Cloudscape

Cloudscape

Hannah Claus

Hannah Claus est une artiste transdisciplinaire Kanien’kehá:ka et anglaise. Dans sa pratique artistique, elle explore l’épistémologie Kanien’kéhá:ka en tant que relations matérielles et sensorielles. Élue à la confrérie Eiteljorg (2019) et récipiendaire du Prix Giverny (2020), elle a participé à de multiples expositions, telles Le synthétique au cœur de l’humain au Centre culturel canadien (Paris, France), Whetūrangitia au Musée des beaux-arts Dowse, (Wellington, Aotearoa) et Perler, radicalement, au Musée des beaux-arts du Canada. Ses œuvres se trouvent dans les collections permanentes du Musée d’art contemporain de Montréal, du Musée des beaux-arts de Montréal, et le Musée des beaux-arts du Canada, entre autres. Claus est membre de la communauté kanien’kehá:ka, Kenhtè:ke | Tyendinaga en Ontario.

Installation suspendue dans une vaste salle d'exposition aux murs blancs et au plancher de bois. Des cercles blancs sont suspendus par des fils discrets de façon à constituer des agglomérations qui rappellent des nuages.
Hannah Claus, cloudscape (2012). Photographer: Paul Litherland

This installation composed of four suspended cloud forms began from a desire to walk amongst the clouds, as if in Sky World, from the Haudenosaunee creation teaching. In this teaching, Sky Woman fell from Sky World and was placed by the sea birds on the back of the Great Turtle, which is why we know this territory as Turtle Island.

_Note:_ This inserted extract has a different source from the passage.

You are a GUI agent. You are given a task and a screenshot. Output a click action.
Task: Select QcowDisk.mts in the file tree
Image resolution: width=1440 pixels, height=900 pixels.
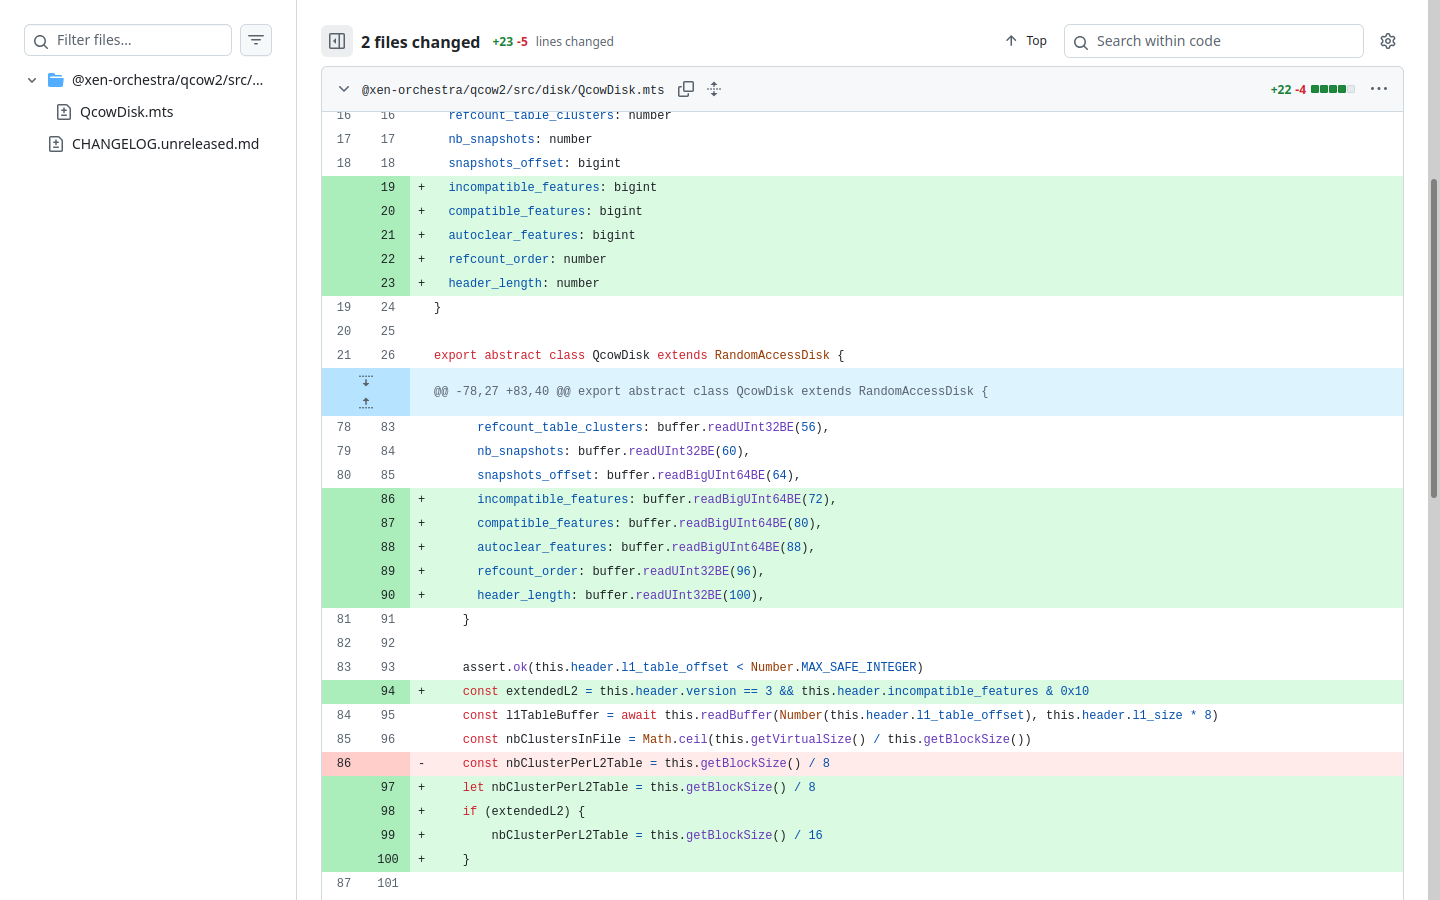[x=127, y=112]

The clouds are made up of thousands of ovals cut from a matte film that absorbs light and gives off a sort of glow when lit. These elements are strung onto threads in such a way that they remain mobile and animate in relationship with the air around them. The threads hang from the ceiling and touch the floor, in reference to the relationship between earth and sky, and in reference to the Sky Woman’s fall. The thread was selected specifically for its reflective properties. It is not meant to be invisible. The lighting of the installation becomes a part of the artwork as the thousands of shadows cast by the suspended forms become an extension of the whole. The shadows are the ancestors who are always with us. As the ovals and threads shift and stir with the movement of the air, so do the shadows engage in the dance.

Visitors may enter the installation and walk among the cloud forms, but they must walk carefully. The stringed elements are extremely lightweight and move with the slightest air current or breath. This is a way for me to solicit the viewer’s engagement and willingness to enter a relationship with the installation and by extension, experience my ideas.